DATA SUPPLIED Block Start

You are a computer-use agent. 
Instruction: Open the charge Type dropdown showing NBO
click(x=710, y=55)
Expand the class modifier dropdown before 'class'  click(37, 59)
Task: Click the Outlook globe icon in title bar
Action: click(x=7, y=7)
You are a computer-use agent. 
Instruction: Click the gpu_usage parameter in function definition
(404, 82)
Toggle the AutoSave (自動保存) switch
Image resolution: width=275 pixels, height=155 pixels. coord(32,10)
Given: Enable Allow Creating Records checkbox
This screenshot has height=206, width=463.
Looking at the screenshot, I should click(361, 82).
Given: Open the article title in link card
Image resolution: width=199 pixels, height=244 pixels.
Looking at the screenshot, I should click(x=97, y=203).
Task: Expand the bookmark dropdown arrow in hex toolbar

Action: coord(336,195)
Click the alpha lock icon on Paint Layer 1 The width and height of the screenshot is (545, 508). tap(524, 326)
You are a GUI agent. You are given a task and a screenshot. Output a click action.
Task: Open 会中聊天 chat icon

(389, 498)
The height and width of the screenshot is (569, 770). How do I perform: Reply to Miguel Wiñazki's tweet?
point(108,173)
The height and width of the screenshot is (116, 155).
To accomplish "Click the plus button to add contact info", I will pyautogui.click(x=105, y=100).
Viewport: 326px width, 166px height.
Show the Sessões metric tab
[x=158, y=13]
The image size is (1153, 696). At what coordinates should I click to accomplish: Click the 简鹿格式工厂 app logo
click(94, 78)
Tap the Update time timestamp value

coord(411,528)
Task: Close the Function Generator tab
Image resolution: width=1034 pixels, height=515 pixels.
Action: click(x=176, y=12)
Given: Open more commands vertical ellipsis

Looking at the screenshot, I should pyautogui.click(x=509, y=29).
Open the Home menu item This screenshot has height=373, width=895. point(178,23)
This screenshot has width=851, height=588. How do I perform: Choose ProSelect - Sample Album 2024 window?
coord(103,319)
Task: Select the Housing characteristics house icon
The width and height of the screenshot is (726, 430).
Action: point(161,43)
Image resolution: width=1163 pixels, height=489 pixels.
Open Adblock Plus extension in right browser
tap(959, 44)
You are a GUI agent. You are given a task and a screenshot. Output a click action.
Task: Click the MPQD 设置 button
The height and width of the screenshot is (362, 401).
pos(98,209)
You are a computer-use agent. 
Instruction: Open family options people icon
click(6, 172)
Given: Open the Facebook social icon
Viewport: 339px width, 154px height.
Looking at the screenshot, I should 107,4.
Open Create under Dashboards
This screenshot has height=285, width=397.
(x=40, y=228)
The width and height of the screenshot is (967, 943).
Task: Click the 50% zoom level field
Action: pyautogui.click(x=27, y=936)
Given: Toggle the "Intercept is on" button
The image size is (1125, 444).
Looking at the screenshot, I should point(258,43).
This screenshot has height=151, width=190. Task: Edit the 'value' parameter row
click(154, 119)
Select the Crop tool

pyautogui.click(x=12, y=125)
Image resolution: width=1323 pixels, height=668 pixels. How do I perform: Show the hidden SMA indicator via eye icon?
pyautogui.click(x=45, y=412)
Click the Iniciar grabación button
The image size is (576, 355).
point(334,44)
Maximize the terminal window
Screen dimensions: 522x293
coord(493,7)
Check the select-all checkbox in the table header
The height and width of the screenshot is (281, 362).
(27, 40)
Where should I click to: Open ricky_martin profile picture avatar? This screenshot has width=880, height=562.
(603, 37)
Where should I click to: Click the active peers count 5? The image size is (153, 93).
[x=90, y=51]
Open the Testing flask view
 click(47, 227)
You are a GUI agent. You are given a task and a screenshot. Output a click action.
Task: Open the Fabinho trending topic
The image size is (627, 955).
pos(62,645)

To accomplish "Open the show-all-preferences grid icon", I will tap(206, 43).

DATA SUPPLIED Block End

WHAT IS BEING ASKED >> Set the whole listing down again so that it matches the original exactly.

PROBLEM SOLUTION >>
You are a computer-use agent. 
Instruction: Open the charge Type dropdown showing NBO
click(x=710, y=55)
Expand the class modifier dropdown before 'class'  click(37, 59)
Task: Click the Outlook globe icon in title bar
Action: click(x=7, y=7)
You are a computer-use agent. 
Instruction: Click the gpu_usage parameter in function definition
(404, 82)
Toggle the AutoSave (自動保存) switch
Image resolution: width=275 pixels, height=155 pixels. coord(32,10)
Given: Enable Allow Creating Records checkbox
This screenshot has height=206, width=463.
Looking at the screenshot, I should click(361, 82).
Given: Open the article title in link card
Image resolution: width=199 pixels, height=244 pixels.
Looking at the screenshot, I should click(x=97, y=203).
Task: Expand the bookmark dropdown arrow in hex toolbar

Action: coord(336,195)
Click the alpha lock icon on Paint Layer 1 The width and height of the screenshot is (545, 508). tap(524, 326)
You are a GUI agent. You are given a task and a screenshot. Output a click action.
Task: Open 会中聊天 chat icon

(389, 498)
The height and width of the screenshot is (569, 770). How do I perform: Reply to Miguel Wiñazki's tweet?
point(108,173)
The height and width of the screenshot is (116, 155).
To accomplish "Click the plus button to add contact info", I will pyautogui.click(x=105, y=100).
Viewport: 326px width, 166px height.
Show the Sessões metric tab
[x=158, y=13]
The image size is (1153, 696). At what coordinates should I click to accomplish: Click the 简鹿格式工厂 app logo
click(94, 78)
Tap the Update time timestamp value

coord(411,528)
Task: Close the Function Generator tab
Image resolution: width=1034 pixels, height=515 pixels.
Action: click(x=176, y=12)
Given: Open more commands vertical ellipsis

Looking at the screenshot, I should pyautogui.click(x=509, y=29).
Open the Home menu item This screenshot has height=373, width=895. point(178,23)
This screenshot has width=851, height=588. How do I perform: Choose ProSelect - Sample Album 2024 window?
coord(103,319)
Task: Select the Housing characteristics house icon
The width and height of the screenshot is (726, 430).
Action: point(161,43)
Image resolution: width=1163 pixels, height=489 pixels.
Open Adblock Plus extension in right browser
tap(959, 44)
You are a GUI agent. You are given a task and a screenshot. Output a click action.
Task: Click the MPQD 设置 button
The height and width of the screenshot is (362, 401).
pos(98,209)
You are a computer-use agent. 
Instruction: Open family options people icon
click(6, 172)
Given: Open the Facebook social icon
Viewport: 339px width, 154px height.
Looking at the screenshot, I should 107,4.
Open Create under Dashboards
This screenshot has height=285, width=397.
(x=40, y=228)
The width and height of the screenshot is (967, 943).
Task: Click the 50% zoom level field
Action: pyautogui.click(x=27, y=936)
Given: Toggle the "Intercept is on" button
The image size is (1125, 444).
Looking at the screenshot, I should point(258,43).
This screenshot has height=151, width=190. Task: Edit the 'value' parameter row
click(154, 119)
Select the Crop tool

pyautogui.click(x=12, y=125)
Image resolution: width=1323 pixels, height=668 pixels. How do I perform: Show the hidden SMA indicator via eye icon?
pyautogui.click(x=45, y=412)
Click the Iniciar grabación button
The image size is (576, 355).
point(334,44)
Maximize the terminal window
Screen dimensions: 522x293
coord(493,7)
Check the select-all checkbox in the table header
The height and width of the screenshot is (281, 362).
(27, 40)
Where should I click to: Open ricky_martin profile picture avatar? This screenshot has width=880, height=562.
(603, 37)
Where should I click to: Click the active peers count 5? The image size is (153, 93).
[x=90, y=51]
Open the Testing flask view
 click(47, 227)
You are a GUI agent. You are given a task and a screenshot. Output a click action.
Task: Open the Fabinho trending topic
The image size is (627, 955).
pos(62,645)

To accomplish "Open the show-all-preferences grid icon", I will tap(206, 43).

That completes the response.